I’m not alone, and neither are you. There have been countless fights between me and my conservative environment and upbringing. I grew up in Tucson, Arizona, two hours from the border. My first few protests were in Tucson, where we protested HB-1070, the bill that would’ve allowed any police officer to question anyone’s immigration status at any time. Then there were Mexican cultural studies courses in my high school that was threatening to defund them if there wasn’t a certain percentage of white people in the classroom giving ‘the other side.’ Not to mention the massacre in a grocery store parking lot that left Democrat former Rep. Gabby Giffords surviving being shot through the brain. Westboro Baptist Church showed up to our high school soon after that. Politics and xenophobia have been a defining part of my story as an American. Nevertheless, I’m downright amazed that my grandmother, a widowed Mexican immigrant mother of 3 US-born children, living a single stoplight from the US-Mexico border, voted for Trump and thought nothing of it.

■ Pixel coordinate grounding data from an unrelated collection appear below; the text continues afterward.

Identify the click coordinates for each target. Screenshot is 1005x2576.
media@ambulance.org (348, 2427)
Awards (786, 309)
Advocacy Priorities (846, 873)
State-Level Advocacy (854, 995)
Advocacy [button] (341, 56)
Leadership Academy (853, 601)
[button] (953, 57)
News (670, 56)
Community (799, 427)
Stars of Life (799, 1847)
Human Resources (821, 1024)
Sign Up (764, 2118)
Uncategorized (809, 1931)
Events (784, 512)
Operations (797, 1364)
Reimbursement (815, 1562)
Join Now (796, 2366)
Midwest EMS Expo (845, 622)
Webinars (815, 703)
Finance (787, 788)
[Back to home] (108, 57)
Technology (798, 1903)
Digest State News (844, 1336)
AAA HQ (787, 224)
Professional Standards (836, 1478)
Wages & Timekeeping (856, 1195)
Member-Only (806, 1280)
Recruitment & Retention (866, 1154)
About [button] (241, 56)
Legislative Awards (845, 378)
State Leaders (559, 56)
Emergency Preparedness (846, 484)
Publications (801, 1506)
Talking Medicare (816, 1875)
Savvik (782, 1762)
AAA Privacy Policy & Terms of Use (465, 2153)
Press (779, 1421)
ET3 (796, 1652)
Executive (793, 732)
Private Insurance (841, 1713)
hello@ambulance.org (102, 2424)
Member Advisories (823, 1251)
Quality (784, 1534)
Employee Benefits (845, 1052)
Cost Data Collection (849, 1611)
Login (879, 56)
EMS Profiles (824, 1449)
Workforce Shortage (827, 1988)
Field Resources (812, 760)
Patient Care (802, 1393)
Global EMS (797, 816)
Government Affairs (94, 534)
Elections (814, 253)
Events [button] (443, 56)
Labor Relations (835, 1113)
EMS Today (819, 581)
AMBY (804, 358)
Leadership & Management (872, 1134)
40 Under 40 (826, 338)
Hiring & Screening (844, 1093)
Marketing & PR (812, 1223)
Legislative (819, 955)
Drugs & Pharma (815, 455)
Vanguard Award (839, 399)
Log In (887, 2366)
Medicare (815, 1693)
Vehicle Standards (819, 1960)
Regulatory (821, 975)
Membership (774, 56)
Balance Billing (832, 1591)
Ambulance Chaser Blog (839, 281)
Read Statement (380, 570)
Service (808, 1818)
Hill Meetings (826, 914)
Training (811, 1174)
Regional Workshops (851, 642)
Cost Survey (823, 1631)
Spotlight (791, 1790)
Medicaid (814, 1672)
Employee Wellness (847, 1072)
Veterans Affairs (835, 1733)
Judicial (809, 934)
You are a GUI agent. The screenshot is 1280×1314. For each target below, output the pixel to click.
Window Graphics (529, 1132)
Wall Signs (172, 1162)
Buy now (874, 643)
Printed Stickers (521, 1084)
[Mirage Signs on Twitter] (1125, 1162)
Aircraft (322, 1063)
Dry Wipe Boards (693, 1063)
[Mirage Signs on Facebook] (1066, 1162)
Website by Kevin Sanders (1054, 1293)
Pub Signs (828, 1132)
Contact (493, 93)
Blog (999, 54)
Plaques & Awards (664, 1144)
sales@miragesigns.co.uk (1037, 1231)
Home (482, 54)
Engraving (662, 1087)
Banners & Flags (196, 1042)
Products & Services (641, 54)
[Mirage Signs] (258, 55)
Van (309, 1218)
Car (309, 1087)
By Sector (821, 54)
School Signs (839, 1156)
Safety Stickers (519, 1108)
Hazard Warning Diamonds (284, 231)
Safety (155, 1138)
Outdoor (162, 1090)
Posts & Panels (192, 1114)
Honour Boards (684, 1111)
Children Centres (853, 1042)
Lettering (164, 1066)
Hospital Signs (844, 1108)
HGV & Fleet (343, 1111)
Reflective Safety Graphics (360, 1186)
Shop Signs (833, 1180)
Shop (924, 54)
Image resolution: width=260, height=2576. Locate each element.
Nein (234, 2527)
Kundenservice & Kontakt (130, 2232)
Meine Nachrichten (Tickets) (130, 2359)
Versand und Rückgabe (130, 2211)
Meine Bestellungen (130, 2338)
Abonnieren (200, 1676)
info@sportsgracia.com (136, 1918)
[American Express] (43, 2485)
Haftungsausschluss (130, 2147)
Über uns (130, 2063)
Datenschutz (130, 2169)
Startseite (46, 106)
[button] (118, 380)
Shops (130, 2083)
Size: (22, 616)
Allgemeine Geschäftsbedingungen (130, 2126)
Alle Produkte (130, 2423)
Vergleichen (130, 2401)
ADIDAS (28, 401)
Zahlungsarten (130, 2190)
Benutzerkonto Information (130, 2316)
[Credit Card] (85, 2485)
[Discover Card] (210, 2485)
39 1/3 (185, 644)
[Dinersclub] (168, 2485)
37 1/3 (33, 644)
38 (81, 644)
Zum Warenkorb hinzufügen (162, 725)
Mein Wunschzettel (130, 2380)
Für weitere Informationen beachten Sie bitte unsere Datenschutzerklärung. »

Whether it’s Facebook, dinner time, or awkward calls where the phone is passed like a baton from family member to family member, your family is a presence in your life. They’re going to continue to be forever unless you choose otherwise. Yeah, you can cut them out, choose your own family, and maybe that’s ultimately healthier for you, but there are ways to keep the line of communication open. While blocking is a viable solution to people you no longer want access to your life, it can just as quickly leave people hurt and confused, people who helped you when you were hurt and confused too. Politics, especially policy on how we treat people who are different from us, is essential to talk about. We should talk about it, and get on the same page as a nation. Even though, well, you know, we kinda settled that discussion with that whole World War II thing. Regardless, we’re here. It’s now. How do we keep going?
Your parents, your family, are in all likelihood, not idiots. They believe what they believe via the sum of all of their life’s experiences and perspectives. That includes their upbringing, education, religion, and everything else. Younger people perhaps have had free time online to gain a certain digital empathy for situations alien to others. We’ve developed longtime worldwide friendships online, while some families and older people in first-world countries like the USA are still developing their digital literacy skills, which is always a huge problem and a cause of the spread of misinformation and fake news.
Moving forward, consider your abilities and energy when moving forward with your family. Even if you think you’re at the end of your wits with them, people are capable of surprises, and of changes of heart. If you need to take a break from your family, or if your social media feed is full of conservative memes or quasi-professional ‘news articles’, by all means, get that out of your face. Ironically, social media is not the forum to change the hearts and minds of the people closest to you. Control your feed all you’d like. Only take calls when you want to.
But this fight extends beyond your family or mine, it’s a way of thinking and American life itself that’s at stake, and even if your family can’t or won’t join you in this fight for liberty and justice for all, then hit the streets. Become a canvasser and engage in political discussions with total strangers in your local area, and in effect become a better debater and communicator in the process. Love Wins, but to win love also must fight.